A Tucker Carlson Network, comandada por Tucker Carlson, divulgou nesta sexta-feira (10) um comunicado em meio ao embate público entre o jornalista e o presidente dos Estados Unidos, Donald Trump, em torno da agressão ao Irã. No texto, a rede afirma haver um "histórico documentado de chantagem [de Israel] contra presidentes dos EUA".
"Talvez o exemplo mais chocante tenha ocorrido nos anos 1990, quando Israel utilizou gravações de uma conversa telefônica íntima entre Bill Clinton e Monica Lewinsky como forma de pressionar Clinton a libertar o espião condenado Jonathan Pollard da prisão. Não estamos brincando. Isso realmente aconteceu", lê-se na nota.
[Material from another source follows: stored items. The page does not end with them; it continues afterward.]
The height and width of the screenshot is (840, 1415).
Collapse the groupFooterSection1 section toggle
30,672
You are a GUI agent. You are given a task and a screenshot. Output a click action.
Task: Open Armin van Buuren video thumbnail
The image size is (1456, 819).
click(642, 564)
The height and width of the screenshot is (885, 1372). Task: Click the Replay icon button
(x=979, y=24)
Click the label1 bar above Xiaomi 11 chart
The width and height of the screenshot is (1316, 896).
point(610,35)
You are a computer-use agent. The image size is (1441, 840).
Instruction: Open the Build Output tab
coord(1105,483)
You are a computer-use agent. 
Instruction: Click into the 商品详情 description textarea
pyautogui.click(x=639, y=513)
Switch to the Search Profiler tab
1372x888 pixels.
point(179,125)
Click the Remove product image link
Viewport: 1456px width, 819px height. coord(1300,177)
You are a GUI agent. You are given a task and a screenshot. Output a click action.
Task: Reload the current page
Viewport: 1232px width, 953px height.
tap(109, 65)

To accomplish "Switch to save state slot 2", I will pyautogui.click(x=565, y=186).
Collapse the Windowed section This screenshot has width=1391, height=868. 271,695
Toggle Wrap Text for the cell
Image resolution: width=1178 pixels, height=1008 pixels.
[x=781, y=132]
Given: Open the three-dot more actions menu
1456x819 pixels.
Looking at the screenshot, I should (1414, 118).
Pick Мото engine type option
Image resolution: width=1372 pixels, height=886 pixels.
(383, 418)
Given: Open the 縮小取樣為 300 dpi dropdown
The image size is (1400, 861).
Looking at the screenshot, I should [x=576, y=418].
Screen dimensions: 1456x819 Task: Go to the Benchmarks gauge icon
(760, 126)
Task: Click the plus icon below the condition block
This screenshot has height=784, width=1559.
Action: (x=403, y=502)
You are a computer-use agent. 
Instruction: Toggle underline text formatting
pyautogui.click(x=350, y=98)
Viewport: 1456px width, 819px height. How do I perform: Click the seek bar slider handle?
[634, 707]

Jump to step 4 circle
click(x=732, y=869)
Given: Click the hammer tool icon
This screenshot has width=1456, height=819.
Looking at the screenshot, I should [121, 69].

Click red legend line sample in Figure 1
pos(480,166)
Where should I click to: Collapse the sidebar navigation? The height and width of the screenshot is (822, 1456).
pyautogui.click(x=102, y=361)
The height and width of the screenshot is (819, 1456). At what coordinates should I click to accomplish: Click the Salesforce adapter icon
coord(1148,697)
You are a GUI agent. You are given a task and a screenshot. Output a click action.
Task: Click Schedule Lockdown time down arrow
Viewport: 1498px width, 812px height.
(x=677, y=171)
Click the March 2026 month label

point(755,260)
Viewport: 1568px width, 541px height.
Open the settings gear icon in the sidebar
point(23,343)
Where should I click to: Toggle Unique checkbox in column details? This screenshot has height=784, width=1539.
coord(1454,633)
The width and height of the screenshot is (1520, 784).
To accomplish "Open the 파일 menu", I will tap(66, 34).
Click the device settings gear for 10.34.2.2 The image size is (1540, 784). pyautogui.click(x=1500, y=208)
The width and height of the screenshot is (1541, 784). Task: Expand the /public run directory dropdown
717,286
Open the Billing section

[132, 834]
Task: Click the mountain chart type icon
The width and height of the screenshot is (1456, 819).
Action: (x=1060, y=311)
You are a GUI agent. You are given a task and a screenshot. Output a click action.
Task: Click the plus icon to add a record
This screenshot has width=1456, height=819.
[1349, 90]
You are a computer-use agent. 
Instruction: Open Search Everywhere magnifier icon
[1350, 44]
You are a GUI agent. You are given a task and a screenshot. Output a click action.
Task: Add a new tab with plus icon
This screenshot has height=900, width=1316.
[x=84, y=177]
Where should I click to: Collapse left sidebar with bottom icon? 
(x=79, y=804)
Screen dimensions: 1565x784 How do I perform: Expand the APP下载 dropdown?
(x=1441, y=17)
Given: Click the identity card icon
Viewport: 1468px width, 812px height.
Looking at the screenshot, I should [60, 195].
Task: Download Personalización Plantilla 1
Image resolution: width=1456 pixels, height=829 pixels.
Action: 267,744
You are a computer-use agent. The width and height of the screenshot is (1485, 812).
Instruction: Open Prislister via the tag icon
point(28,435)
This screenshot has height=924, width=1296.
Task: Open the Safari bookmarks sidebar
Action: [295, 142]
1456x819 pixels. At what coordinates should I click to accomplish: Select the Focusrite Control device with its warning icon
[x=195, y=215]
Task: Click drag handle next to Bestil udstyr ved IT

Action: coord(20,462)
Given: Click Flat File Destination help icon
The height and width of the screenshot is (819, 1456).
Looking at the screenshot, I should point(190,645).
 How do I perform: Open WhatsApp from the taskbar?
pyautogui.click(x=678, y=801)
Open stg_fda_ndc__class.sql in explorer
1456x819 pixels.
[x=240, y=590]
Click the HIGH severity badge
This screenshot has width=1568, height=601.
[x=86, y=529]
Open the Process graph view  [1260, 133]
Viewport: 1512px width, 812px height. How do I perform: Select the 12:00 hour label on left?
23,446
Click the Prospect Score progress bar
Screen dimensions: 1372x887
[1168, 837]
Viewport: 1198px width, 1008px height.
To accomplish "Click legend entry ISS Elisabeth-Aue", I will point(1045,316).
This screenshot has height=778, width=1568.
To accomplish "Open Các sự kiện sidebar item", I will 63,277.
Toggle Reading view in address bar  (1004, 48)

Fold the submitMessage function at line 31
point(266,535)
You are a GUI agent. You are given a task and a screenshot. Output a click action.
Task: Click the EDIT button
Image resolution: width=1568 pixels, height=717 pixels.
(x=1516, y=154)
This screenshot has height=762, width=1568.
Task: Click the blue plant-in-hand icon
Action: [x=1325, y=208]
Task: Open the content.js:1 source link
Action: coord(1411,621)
Na sequência, o comunicado afirma que Israel tem como "prioridade atual" impedir que Trump ponha fim à agressão conjunta contra o Irã, sugerindo que Tel Aviv poderia recorrer a "contribuições de campanha não declaradas, extorsão, ameaças físicas e até assassinatos" para isso. "Em sua visão de mundo anti-cristã, os fins sempre justificam os meios. Eles não têm problema em destruir vidas", afirma o texto.
Embora o veículo admita não poder afirmar "com certeza" que Trump esteja sendo pressionado por uma chantagem "mais mórbida" do que a de Clinton, sustenta que a mera possibilidade seria suficiente para tirar o sono do atual presidente.
"Ele está enfrentando um nível de pressão suficientemente sombrio para fazê-lo abandonar suas promessas de campanha e se transformar exatamente no tipo de político que uma vez prometeu destruir. Ele não teria deixado isso acontecer a menos que seus interesses pessoais estivessem realmente altos. Esperamos que ele supere isso", conclui a nota.
Entenda richa:
No dia anterior, Trump classificou Tucker e diversos outras personalidades, a quem acusou de adotar posições favoráveis ao Irã, como "perdedores" e "pessoas com baixo coeficiente intelectual".
Na publicação, Trump também defendeu o apoio de sua base política e afirmou que o movimento MAGA respalda sua posição em relação ao Irã. "MAGA está de acordo comigo", escreveu, ao mesmo tempo em que vinculou esse apoio à sua vitória eleitoral, que descreveu como "esmagadora".